As it looks for more acquisition targets, Fresche doesn’t intend to move far beyond its core strength, which is application modernization for IBM i, said Andy Kulakowski, the president and CEO at Fresche.
“What the mission for Fresche is, why I come into work every day and why we all come into work every day, it’s to protect the decades and multi-millions of dollars that our customers have invested in their IBM i applications, and to leverage them into modern paradigms so it can support in turn their growing business and growing needs,” Kulakowski said. “So true to that mission, we will continue to look for complementary skills and technology solutions to upgrade that value proposition back to the IBM i community.”
Modernization’s Day In The Sun
Besides the market need for consolidation, there is another aspect of the Fresche story that investors seem to like: Something just has to be done about the older applications and systems that are out there, and they view companies like Fresche as poised to become leaders in the modernization space.
Even before it buys another IBM i vendor, Fresche already offers a wide range of modernization offerings. That starts off with understanding customers’ current environments and providing strategic guidance to develop and design a modernization roadmap, to developing and selling the modernization software for at the UI, APIs, and database levels and actually providing the professional services to implement the modernization strategy.
The Fresche approach is to engage with IBM i customers no matter where they are on the spectrum, said Brendan Kay, Fresche’s CTO.
“Too much of the message in the past has been ‘Here’s what you should do. Now go and figure it out yourselves,'” Kay said. “Our strategy very much is to work with our customers through the entire lifecycle of modernization, which can be as simple as having a mobile interface to start, all the way through to transforming the underlying database at the end, and scaling across all of that in the meantime.”
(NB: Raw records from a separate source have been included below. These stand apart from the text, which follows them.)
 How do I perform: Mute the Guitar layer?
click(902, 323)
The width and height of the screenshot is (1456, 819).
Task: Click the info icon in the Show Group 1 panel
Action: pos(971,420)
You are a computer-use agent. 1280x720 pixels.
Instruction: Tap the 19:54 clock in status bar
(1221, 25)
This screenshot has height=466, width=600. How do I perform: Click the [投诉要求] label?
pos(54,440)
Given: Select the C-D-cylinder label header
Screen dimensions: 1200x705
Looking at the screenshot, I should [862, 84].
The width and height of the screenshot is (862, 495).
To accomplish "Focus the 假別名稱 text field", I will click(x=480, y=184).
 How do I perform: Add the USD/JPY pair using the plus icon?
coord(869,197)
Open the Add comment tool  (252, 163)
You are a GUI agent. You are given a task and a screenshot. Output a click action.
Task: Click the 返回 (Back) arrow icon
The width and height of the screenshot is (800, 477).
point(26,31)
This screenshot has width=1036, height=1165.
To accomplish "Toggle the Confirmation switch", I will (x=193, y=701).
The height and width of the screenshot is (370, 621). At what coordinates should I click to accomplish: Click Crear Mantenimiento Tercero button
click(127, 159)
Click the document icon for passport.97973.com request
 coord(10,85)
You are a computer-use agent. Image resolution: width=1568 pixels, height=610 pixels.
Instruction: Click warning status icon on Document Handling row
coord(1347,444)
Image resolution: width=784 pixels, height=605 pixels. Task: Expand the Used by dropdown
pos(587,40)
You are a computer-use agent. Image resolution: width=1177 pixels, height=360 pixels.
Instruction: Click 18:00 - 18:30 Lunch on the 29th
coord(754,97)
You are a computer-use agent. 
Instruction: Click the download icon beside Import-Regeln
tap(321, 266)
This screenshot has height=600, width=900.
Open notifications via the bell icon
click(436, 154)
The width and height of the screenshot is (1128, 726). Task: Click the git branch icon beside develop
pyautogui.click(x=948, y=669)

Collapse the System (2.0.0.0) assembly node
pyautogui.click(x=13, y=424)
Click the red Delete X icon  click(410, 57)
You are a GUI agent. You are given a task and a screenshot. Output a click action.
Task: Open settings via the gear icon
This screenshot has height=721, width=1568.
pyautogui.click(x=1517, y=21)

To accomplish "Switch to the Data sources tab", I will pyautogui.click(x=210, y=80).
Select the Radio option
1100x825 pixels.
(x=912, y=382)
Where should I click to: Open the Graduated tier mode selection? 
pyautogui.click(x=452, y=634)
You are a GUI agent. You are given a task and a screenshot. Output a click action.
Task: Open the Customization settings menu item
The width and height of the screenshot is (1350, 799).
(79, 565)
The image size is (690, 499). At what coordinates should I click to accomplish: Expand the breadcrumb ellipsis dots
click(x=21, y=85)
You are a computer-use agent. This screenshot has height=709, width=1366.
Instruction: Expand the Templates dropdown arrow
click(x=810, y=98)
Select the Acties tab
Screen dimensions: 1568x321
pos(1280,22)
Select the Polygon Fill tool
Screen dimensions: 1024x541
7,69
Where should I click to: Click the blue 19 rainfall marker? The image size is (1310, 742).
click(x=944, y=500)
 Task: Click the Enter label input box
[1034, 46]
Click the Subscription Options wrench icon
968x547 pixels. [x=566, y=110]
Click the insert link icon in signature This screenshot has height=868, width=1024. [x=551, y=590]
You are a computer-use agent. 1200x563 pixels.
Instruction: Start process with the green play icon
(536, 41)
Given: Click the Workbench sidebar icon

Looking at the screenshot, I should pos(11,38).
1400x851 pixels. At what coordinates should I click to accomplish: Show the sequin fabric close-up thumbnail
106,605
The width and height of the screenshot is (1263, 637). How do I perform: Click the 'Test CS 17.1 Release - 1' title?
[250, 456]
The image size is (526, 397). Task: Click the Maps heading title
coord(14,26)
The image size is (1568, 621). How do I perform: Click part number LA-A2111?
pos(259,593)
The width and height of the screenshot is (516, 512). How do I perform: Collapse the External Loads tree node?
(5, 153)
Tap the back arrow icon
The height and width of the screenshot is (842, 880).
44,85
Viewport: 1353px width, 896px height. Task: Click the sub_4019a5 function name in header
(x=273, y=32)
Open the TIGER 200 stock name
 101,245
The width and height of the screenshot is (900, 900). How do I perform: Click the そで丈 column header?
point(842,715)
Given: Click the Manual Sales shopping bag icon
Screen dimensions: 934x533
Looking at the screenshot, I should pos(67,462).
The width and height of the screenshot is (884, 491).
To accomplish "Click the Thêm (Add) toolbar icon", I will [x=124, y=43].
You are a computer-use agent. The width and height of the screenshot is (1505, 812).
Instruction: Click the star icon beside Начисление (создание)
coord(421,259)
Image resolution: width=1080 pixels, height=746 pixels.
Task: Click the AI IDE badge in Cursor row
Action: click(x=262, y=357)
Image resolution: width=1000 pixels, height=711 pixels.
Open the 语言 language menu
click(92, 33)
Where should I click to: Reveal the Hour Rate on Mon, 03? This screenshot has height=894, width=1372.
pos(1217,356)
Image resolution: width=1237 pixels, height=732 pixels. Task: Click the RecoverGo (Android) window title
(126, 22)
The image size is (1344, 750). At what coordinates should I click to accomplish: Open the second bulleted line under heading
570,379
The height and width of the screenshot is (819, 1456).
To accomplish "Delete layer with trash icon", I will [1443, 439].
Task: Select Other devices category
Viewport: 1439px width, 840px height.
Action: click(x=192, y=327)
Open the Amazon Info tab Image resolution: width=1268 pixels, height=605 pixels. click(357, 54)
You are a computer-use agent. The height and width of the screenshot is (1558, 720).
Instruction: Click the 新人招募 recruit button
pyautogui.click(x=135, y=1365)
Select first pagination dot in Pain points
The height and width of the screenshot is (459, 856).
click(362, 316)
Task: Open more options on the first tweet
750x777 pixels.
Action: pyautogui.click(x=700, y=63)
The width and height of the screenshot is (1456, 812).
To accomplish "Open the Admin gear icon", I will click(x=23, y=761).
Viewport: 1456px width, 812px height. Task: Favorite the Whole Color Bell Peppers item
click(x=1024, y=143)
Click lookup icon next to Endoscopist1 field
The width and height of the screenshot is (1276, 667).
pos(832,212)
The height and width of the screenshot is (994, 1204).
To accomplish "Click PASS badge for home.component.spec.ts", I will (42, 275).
There’s a positive feedback mechanism helping Fresche to grow, too. The bigger Fresche gets, the more business it lands with larger clients, and the more complex modernization deals it gets.
“We’ve become bigger,” said Marcel Sarrasin, vice president of corporate marketing and business development. “We have the expertise and process – it’s being recognized now – so we’re able to work with larger companies on larger type projects. It ties it all together.”
Is Modernization Sexy?
There are alternatives to modernizing legacy IBM i applications, of course. Plenty of companies have decided to ditch the platform and the applications that run on them in favor of applications that are perceived as more up to date, such as SAP Business Suite or Oracle E-Business Suite. Some have successfully made the move. Many have not.
According to the Fresche folks, the smart money people in equity capital are keen to make a bet that more companies will choose to improve what they already have and protect their highly customized business logic – their “secret sauce” – instead of embarking upon a time-intensive and operationally risky plan to migrate to SAP or Oracle.
It just comes down to dollars and sense, Thibault said. “Just imagine you’re going to see your CFO, and those people are not very nice,” he deadpans. “And you’re saying, ‘Hey I’ve got two choices: I can modernize, or spend three to six times the money on SAP and take three times more time to deliver it, and after that I’m going to come back for another bucket of money to customize it. You know, that’s not a good value proposition.”
Equity firms “see the modernization transformation as a very big market that has the potential to grow rapidly,” Thibault said. “Even Andy and I – it doesn’t happen often – but we were called sexy by some of these investors. We were proud of that!”